September 22, 2023

NYSE to Pay $5 Million to Settle Favoritism Charges

The case against the exchange, brought by the Securities and Exchange Commission, is part of a wider crackdown by the SEC on exchange compliance issues as the agency pursues more market structure-related investigations.

In a statement, the New York Stock Exchange, operated by NYSE Euronext, said on Friday the SEC was not alleging “any intentional misconduct or that the NYSE data delays caused any investor harm.”

“NYSE is pleased to have this matter resolved, and believes that the settlement is in the best interest of its shareholders, clients and employees,” said NYSE Euronext Chief Executive Duncan Niederauer.

The SEC’s case hinges on alleged violations of a rule known as REG NMS, which was adopted in 2005 to ensure customers get the best price and to promote fair access to market data.

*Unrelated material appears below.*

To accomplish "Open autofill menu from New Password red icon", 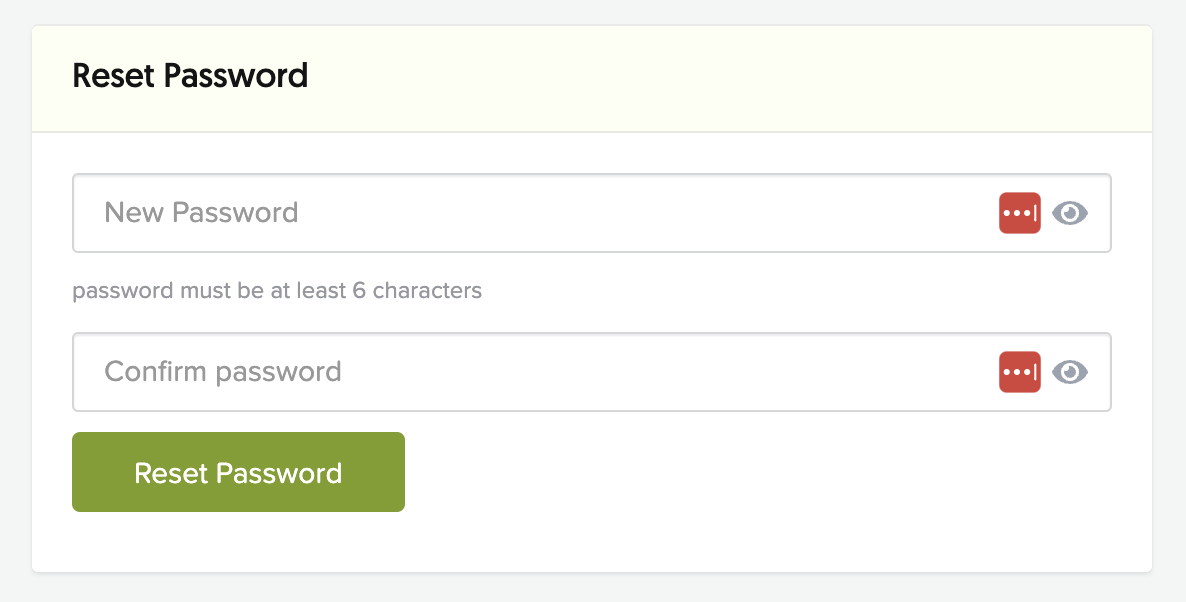I will click(x=1020, y=213).
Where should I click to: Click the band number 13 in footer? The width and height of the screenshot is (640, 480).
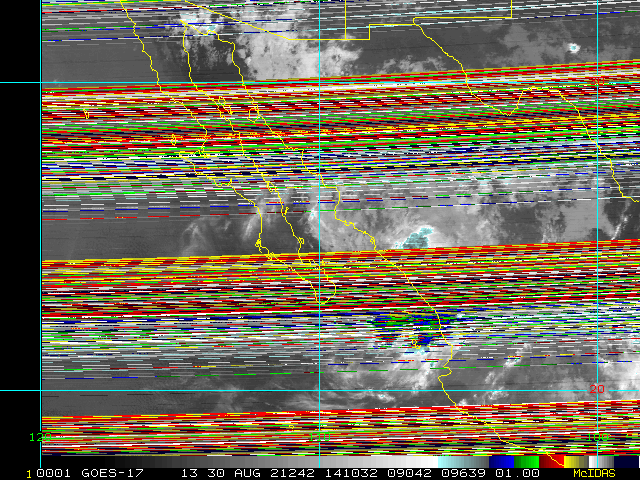(x=189, y=472)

The rule prohibits exchanges from improperly sending market data to proprietary customers before sending the information to the consolidated tape for broader public consumption.

The SEC said that NYSE violated the NMS rule beginning in 2008 by sending data through two of its proprietary feeds before sending it to the consolidated feeds.

NYSE agreed to retain an independent consultant to review its systems. The exchange operator said that technology upgrades in 2010 and 2011 corrected the problems at the center of the SEC’s investigation.